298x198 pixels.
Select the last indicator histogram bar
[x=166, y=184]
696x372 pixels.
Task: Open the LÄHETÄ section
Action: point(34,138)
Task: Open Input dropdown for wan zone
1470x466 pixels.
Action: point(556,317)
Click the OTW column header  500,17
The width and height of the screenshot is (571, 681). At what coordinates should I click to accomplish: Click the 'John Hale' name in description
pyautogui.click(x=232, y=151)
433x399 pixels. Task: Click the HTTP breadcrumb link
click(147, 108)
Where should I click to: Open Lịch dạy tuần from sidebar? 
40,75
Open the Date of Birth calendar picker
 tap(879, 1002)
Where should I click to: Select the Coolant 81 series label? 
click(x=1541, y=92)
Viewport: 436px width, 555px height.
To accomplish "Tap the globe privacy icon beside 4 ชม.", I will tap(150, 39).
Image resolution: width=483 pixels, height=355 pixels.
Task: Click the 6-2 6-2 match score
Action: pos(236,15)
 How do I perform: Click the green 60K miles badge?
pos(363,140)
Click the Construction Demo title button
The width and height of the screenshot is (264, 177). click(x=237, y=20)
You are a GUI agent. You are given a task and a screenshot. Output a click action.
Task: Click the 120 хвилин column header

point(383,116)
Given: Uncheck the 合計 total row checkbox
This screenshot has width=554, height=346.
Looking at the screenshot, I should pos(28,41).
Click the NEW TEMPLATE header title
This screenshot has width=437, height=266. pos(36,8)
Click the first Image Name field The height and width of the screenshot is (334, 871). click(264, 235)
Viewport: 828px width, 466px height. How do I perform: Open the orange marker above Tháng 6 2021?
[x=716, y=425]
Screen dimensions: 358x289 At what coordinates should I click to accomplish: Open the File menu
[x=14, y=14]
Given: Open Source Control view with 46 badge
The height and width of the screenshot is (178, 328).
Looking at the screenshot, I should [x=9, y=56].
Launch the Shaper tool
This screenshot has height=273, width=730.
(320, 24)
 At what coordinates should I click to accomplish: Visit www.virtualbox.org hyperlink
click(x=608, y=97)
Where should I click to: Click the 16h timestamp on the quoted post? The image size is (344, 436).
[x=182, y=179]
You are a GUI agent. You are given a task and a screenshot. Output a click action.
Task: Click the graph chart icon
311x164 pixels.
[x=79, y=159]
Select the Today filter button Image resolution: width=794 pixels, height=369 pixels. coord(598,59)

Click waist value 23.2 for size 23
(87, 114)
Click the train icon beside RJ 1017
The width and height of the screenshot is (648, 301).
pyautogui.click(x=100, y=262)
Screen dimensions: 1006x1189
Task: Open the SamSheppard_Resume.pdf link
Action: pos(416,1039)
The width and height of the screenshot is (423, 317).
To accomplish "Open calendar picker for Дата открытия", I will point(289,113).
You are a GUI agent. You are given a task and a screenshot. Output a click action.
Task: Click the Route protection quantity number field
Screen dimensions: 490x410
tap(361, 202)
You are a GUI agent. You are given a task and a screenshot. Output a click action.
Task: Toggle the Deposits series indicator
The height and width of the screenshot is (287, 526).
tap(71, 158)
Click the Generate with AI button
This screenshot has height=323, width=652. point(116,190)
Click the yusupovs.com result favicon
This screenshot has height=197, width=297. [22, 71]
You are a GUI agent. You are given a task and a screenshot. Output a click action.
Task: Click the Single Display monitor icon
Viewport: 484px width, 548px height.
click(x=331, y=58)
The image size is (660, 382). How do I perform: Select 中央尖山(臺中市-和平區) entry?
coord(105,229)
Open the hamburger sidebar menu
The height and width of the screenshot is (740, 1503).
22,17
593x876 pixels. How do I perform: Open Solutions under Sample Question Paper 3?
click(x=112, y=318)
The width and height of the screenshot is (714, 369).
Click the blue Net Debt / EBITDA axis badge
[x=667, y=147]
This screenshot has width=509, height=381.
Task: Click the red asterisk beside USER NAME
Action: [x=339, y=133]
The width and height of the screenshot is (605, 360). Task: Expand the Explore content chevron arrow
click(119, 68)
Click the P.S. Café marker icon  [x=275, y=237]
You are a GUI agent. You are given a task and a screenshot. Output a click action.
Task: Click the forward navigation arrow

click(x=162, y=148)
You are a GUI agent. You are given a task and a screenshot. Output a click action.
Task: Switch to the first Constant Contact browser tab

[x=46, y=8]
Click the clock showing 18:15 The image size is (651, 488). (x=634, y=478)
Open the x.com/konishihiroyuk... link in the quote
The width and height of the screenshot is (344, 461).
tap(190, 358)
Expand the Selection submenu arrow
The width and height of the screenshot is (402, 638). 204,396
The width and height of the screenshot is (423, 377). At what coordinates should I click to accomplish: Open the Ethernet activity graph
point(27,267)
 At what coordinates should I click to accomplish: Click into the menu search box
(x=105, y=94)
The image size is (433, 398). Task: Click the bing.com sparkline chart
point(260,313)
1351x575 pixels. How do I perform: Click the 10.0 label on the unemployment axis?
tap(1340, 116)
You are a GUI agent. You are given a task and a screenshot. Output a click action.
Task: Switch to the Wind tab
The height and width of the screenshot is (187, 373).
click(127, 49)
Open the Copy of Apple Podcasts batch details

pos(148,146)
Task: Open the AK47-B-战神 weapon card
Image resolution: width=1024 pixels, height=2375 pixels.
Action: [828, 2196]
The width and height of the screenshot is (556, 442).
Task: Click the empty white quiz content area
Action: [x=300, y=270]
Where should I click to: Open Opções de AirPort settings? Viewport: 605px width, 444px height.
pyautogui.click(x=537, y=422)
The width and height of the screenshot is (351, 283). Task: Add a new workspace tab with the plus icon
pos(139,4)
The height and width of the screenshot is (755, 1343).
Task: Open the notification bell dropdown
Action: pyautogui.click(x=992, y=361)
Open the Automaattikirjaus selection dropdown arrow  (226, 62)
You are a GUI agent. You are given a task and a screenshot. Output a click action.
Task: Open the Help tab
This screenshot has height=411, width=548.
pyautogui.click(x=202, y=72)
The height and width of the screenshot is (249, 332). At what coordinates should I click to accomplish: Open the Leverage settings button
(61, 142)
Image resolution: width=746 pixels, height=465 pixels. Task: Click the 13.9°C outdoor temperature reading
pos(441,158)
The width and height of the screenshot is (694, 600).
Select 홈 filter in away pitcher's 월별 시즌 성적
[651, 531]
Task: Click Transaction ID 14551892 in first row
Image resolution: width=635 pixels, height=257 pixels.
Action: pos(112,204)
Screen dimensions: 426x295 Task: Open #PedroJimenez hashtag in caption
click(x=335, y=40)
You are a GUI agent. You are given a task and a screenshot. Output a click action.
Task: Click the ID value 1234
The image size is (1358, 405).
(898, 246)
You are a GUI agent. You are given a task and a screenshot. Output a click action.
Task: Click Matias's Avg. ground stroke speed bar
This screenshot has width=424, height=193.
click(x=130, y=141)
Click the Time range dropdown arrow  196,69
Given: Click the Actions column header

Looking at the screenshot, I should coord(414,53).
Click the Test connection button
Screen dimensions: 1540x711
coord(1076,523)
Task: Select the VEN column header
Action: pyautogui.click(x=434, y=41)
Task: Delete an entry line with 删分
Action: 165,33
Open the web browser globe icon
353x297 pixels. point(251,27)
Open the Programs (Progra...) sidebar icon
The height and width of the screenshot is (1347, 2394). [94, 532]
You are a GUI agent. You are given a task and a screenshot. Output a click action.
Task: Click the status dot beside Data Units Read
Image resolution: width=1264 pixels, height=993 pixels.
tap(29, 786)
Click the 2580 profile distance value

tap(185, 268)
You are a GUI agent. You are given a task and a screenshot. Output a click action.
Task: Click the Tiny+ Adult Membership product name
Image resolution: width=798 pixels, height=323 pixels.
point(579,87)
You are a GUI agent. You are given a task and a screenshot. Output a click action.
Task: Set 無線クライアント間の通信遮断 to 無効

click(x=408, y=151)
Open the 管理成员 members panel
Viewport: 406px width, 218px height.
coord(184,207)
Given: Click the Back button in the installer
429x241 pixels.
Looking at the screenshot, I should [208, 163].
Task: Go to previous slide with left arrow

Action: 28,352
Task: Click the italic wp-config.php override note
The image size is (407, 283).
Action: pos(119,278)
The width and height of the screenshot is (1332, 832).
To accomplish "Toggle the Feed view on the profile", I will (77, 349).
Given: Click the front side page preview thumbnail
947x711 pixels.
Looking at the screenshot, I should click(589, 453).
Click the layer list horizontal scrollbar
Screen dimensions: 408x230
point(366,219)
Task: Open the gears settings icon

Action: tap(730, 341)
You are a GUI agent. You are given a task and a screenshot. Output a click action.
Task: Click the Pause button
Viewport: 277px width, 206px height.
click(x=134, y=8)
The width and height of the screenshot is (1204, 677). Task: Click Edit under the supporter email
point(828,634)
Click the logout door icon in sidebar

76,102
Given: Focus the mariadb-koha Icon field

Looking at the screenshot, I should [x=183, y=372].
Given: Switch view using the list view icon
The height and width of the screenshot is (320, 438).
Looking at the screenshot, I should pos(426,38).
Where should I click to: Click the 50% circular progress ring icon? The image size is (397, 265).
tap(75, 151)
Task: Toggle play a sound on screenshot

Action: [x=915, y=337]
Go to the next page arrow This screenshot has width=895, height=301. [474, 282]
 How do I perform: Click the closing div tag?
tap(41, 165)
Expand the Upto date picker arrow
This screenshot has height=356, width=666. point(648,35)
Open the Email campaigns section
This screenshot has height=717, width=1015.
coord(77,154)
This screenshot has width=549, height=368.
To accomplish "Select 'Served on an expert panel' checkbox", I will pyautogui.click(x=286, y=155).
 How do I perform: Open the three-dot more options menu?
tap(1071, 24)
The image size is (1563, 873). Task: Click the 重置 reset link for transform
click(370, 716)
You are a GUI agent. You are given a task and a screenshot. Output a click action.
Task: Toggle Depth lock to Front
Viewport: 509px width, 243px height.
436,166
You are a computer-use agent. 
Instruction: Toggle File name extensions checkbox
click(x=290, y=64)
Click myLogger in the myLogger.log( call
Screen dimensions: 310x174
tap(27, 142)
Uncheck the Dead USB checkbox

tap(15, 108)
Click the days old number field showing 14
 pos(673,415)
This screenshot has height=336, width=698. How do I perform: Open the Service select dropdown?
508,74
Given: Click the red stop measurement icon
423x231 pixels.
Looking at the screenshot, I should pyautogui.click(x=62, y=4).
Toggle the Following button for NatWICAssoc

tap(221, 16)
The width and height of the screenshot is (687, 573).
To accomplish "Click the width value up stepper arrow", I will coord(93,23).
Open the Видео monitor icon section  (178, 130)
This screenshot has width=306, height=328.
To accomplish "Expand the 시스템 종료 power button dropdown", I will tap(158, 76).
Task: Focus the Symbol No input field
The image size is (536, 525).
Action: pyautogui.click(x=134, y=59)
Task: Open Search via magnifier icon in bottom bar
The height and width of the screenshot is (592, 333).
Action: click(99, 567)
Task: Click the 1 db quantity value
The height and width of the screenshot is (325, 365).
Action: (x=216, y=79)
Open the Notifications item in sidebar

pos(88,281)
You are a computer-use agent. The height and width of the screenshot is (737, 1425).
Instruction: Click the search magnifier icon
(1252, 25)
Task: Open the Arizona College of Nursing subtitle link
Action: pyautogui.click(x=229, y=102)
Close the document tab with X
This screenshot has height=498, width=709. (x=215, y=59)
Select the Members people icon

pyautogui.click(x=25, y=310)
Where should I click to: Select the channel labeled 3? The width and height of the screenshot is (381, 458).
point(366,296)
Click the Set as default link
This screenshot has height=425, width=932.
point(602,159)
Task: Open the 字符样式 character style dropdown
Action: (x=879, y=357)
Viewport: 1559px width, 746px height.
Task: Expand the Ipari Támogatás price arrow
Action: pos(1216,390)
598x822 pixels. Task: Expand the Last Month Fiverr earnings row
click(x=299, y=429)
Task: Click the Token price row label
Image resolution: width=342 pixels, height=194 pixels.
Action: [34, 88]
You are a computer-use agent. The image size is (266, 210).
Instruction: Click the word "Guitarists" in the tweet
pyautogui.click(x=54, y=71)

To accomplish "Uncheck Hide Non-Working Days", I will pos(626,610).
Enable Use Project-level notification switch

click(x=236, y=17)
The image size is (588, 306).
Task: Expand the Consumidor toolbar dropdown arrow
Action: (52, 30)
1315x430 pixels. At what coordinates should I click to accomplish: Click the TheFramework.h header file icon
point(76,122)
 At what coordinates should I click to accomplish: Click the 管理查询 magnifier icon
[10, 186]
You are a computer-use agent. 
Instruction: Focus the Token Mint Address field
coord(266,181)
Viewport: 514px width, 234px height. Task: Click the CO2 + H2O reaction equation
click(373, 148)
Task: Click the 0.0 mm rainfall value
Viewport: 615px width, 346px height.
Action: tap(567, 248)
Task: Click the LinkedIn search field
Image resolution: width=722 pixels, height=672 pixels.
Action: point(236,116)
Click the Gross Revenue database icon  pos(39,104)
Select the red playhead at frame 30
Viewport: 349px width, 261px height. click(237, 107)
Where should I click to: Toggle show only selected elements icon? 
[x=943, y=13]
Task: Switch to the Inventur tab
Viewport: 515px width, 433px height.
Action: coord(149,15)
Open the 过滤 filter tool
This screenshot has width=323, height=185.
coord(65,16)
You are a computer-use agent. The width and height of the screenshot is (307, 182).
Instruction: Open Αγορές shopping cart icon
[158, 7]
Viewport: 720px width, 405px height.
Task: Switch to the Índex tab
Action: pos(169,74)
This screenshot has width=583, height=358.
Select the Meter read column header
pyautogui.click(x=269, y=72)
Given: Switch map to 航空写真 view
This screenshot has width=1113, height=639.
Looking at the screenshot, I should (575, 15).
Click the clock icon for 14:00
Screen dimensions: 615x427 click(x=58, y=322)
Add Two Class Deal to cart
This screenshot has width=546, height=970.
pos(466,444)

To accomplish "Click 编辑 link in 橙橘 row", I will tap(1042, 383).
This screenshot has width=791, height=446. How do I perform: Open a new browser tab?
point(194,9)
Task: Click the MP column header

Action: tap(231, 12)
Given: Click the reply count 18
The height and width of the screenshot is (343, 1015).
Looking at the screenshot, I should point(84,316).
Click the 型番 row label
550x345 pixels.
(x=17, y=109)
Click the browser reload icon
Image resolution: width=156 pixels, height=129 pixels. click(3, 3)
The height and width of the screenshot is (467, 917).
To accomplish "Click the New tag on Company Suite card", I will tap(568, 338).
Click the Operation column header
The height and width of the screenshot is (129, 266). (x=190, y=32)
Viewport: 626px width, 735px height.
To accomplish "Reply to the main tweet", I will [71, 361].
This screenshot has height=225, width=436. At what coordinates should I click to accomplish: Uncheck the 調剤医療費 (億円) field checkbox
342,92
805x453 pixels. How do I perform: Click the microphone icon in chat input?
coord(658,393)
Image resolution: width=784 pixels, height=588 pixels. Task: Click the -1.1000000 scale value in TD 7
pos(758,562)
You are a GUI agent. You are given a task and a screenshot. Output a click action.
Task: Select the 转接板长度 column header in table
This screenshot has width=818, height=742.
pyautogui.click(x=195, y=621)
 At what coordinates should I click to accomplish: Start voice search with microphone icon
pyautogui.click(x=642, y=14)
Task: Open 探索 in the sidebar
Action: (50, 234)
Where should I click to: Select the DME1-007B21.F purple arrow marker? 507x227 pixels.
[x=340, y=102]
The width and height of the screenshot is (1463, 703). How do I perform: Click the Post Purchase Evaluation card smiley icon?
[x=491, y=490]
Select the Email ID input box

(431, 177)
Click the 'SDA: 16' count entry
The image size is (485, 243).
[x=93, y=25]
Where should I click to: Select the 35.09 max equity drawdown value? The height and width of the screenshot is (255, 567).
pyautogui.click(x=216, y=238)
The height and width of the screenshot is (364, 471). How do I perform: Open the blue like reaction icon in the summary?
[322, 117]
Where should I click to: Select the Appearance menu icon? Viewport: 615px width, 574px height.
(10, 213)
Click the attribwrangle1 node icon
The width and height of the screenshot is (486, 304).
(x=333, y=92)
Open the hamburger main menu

■ Problem requirements ■
Copy the lines from the entries above in which the word "monitor" appears.

■ Response below ■
Task: Click the Single Display monitor icon
Open the Видео monitor icon section  (178, 130)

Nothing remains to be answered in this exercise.